- [Work instructions] Every entry that appears below is to be output exactly.

(Collected data)

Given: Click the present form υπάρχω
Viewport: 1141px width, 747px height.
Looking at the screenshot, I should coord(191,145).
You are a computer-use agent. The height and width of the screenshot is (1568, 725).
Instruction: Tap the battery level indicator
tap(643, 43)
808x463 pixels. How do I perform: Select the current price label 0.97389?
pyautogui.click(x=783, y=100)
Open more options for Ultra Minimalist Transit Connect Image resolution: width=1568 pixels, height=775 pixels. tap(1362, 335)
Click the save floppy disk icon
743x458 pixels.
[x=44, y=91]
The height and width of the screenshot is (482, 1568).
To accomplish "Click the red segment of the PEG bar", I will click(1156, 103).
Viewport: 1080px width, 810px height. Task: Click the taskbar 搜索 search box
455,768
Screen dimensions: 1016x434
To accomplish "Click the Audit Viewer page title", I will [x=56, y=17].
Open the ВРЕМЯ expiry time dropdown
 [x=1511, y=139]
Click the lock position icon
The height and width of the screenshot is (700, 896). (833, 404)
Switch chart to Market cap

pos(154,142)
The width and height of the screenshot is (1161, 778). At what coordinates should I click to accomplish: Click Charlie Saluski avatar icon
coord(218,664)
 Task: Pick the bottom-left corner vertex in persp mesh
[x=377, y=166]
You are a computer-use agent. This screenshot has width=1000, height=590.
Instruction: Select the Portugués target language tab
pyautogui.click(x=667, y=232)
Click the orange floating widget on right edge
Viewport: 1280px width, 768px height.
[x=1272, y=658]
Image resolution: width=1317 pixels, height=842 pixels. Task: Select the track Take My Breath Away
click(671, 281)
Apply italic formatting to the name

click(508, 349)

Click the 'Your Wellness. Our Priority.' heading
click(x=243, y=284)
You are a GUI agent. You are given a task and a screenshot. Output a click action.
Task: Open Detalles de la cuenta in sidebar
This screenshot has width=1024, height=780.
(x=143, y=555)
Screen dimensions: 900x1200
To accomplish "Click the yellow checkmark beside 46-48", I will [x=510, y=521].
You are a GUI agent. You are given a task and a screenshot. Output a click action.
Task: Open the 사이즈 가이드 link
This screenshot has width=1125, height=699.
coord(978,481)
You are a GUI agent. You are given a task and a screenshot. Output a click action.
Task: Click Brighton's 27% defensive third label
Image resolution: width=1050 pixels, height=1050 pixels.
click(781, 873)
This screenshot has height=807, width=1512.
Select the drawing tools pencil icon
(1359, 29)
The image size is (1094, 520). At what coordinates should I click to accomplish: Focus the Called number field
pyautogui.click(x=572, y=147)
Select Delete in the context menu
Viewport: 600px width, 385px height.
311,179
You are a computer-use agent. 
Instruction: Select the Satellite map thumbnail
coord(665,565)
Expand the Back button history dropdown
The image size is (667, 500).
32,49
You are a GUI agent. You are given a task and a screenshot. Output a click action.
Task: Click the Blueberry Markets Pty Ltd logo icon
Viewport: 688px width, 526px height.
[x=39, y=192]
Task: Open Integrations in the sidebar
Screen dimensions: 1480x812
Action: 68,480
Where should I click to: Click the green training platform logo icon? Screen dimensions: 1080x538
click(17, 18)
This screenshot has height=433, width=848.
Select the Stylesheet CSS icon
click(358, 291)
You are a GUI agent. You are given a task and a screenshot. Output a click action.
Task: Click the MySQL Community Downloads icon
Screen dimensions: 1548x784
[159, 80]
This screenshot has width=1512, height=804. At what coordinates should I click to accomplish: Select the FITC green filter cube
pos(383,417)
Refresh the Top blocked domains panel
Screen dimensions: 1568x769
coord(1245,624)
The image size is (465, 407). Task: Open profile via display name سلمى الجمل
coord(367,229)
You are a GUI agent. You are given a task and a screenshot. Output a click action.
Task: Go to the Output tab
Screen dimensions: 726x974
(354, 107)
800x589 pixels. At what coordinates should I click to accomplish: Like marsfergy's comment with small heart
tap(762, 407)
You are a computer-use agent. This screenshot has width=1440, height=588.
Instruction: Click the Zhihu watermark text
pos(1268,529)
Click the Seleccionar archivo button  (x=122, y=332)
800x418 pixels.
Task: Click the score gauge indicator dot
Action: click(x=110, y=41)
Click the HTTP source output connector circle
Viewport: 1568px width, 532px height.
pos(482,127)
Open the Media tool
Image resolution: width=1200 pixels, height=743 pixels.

- [Reply to the exercise]
Given: Click the present form υπάρχω
Viewport: 1141px width, 747px height.
Looking at the screenshot, I should coord(191,145).
You are a computer-use agent. The height and width of the screenshot is (1568, 725).
Instruction: Tap the battery level indicator
tap(643, 43)
808x463 pixels. How do I perform: Select the current price label 0.97389?
pyautogui.click(x=783, y=100)
Open more options for Ultra Minimalist Transit Connect Image resolution: width=1568 pixels, height=775 pixels. tap(1362, 335)
Click the save floppy disk icon
743x458 pixels.
[x=44, y=91]
The height and width of the screenshot is (482, 1568).
To accomplish "Click the red segment of the PEG bar", I will click(1156, 103).
Viewport: 1080px width, 810px height. Task: Click the taskbar 搜索 search box
455,768
Screen dimensions: 1016x434
To accomplish "Click the Audit Viewer page title", I will [x=56, y=17].
Open the ВРЕМЯ expiry time dropdown
 [x=1511, y=139]
Click the lock position icon
The height and width of the screenshot is (700, 896). (833, 404)
Switch chart to Market cap

pos(154,142)
The width and height of the screenshot is (1161, 778). At what coordinates should I click to accomplish: Click Charlie Saluski avatar icon
coord(218,664)
 Task: Pick the bottom-left corner vertex in persp mesh
[x=377, y=166]
You are a computer-use agent. This screenshot has width=1000, height=590.
Instruction: Select the Portugués target language tab
pyautogui.click(x=667, y=232)
Click the orange floating widget on right edge
Viewport: 1280px width, 768px height.
[x=1272, y=658]
Image resolution: width=1317 pixels, height=842 pixels. Task: Select the track Take My Breath Away
click(671, 281)
Apply italic formatting to the name

click(508, 349)

Click the 'Your Wellness. Our Priority.' heading
click(x=243, y=284)
You are a GUI agent. You are given a task and a screenshot. Output a click action.
Task: Open Detalles de la cuenta in sidebar
This screenshot has width=1024, height=780.
(x=143, y=555)
Screen dimensions: 900x1200
To accomplish "Click the yellow checkmark beside 46-48", I will [x=510, y=521].
You are a GUI agent. You are given a task and a screenshot. Output a click action.
Task: Open the 사이즈 가이드 link
This screenshot has width=1125, height=699.
coord(978,481)
You are a GUI agent. You are given a task and a screenshot. Output a click action.
Task: Click Brighton's 27% defensive third label
Image resolution: width=1050 pixels, height=1050 pixels.
click(781, 873)
This screenshot has height=807, width=1512.
Select the drawing tools pencil icon
(1359, 29)
The image size is (1094, 520). At what coordinates should I click to accomplish: Focus the Called number field
pyautogui.click(x=572, y=147)
Select Delete in the context menu
Viewport: 600px width, 385px height.
311,179
You are a computer-use agent. 
Instruction: Select the Satellite map thumbnail
coord(665,565)
Expand the Back button history dropdown
The image size is (667, 500).
32,49
You are a GUI agent. You are given a task and a screenshot. Output a click action.
Task: Click the Blueberry Markets Pty Ltd logo icon
Viewport: 688px width, 526px height.
[x=39, y=192]
Task: Open Integrations in the sidebar
Screen dimensions: 1480x812
Action: 68,480
Where should I click to: Click the green training platform logo icon? Screen dimensions: 1080x538
click(17, 18)
This screenshot has height=433, width=848.
Select the Stylesheet CSS icon
click(358, 291)
You are a GUI agent. You are given a task and a screenshot. Output a click action.
Task: Click the MySQL Community Downloads icon
Screen dimensions: 1548x784
[159, 80]
This screenshot has width=1512, height=804. At what coordinates should I click to accomplish: Select the FITC green filter cube
pos(383,417)
Refresh the Top blocked domains panel
Screen dimensions: 1568x769
coord(1245,624)
The image size is (465, 407). Task: Open profile via display name سلمى الجمل
coord(367,229)
You are a GUI agent. You are given a task and a screenshot. Output a click action.
Task: Go to the Output tab
Screen dimensions: 726x974
(354, 107)
800x589 pixels. At what coordinates should I click to accomplish: Like marsfergy's comment with small heart
tap(762, 407)
You are a computer-use agent. This screenshot has width=1440, height=588.
Instruction: Click the Zhihu watermark text
pos(1268,529)
Click the Seleccionar archivo button  (x=122, y=332)
800x418 pixels.
Task: Click the score gauge indicator dot
Action: click(x=110, y=41)
Click the HTTP source output connector circle
Viewport: 1568px width, 532px height.
pos(482,127)
Open the Media tool
Image resolution: width=1200 pixels, height=743 pixels.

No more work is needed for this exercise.